Expression analysis was performed evaluating the RNAseq database generated from xylem of E. grandis, E. globulus and E. urophylla (Salazar et al. manuscript in submission). Results reveal the absence of EgrSHN1 or EgrSHN2 transcripts in the xylem of these three species, which is similar to the expression observed for AtSHN1 and AtSHN2 genes (Broun et al. 2004). Accordingly, qRT-PCR results indicated that EgrSHN1 expression is similar to AtSHN1 transcription in A. thaliana, i.e. higher expression in flower than in leaves and immature xylem (Fig. 3a) (Broun et al. 2004). In the case of EgrSHN2 gene, qRT-PCR results were inconclusive (data not shown).

Fig. 3
figure 3

a EgrSHN1 expression ratio in flower (rich in abscission and dehiscence zones), leaf and immature xylem assessed through qRT-PCR. Data are expressed as fold change and “immature xylem” was chosen as reference condition. This experiment was carried on with biological triplicates so error bars represent SE (n = 3). b RNAseq data for the both genes closest linked to EgrSHNs phylogenetically. In this experiment, E. urograndis young plants were supplemented with flavonoid (chalcone and narigenin) in order to reduce wood lignification (Lepikson et al. submitted). Both sequences were repressed in samples under supplementation with flavones, indicating a possible involvement in wood formation

The expression of Egr33m and Egr40m genes was also investigated in RNAseq database. At the contrary of EgrSHNs, both transcripts were detected in xylem of the three Eucalyptus species (Salazar et al. manuscript in submission). Besides, in an RNAseq database generated by other work in our group (Lepikson-Neto et al. manuscript in preparation), it was observed that Egr33m and Egr40m are inhibited in presence of flavonoids narigenin-chalcone and narigenin (Fig. 3b). Since flavonoid supplementation is proved as an efficient way to decrease wood lignification (Besseau et al. 2007), we hypothesize that both genes might be involved in lignin deposition.

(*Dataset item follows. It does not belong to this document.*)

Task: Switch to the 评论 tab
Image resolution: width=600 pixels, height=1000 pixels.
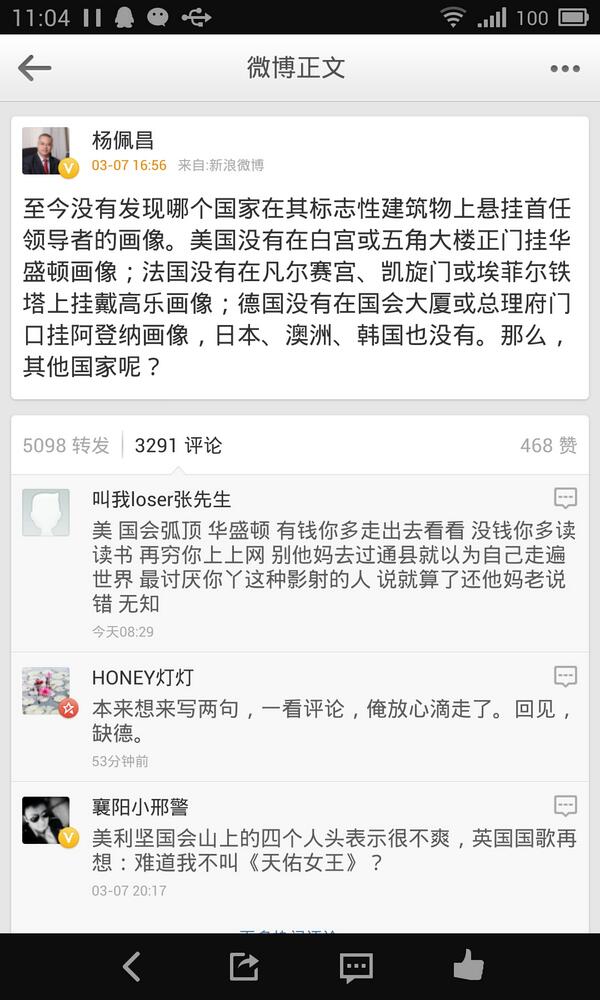Action: click(x=178, y=446)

In our work we did not perform qRT-PCR of Egr33m and Egr40m genes, since we focused in the characterization of the genes considered true SHN TF Eucalyptus genes.

As conclusion of the present work, two Eucalyptus SHINE genes were identified (EgrSHN1 and EgrSHN2), as well as two close sequences (Egr33m and Egr40m). Phylogenetic analysis indicated that the two Eucalyptus EgrSHNs evolved from the same ancestor sequence by a duplication event. Expression similarities between AtSHNs and EgrSHNs allow concluding that Eucalyptus SHINEs might actually develop SHINE functions. Additionally, Egr33m and Egr40m also might participate in cell wall biosynthesis once there expression is altered under a lignification inhibitory treatment, i.e. Eucalyptus seedlings flavonoid supplementation. The identification of SHINE transcription factors in Eucalyptus can generate information about wood formation processes allowing the increase in forest plantation productivity.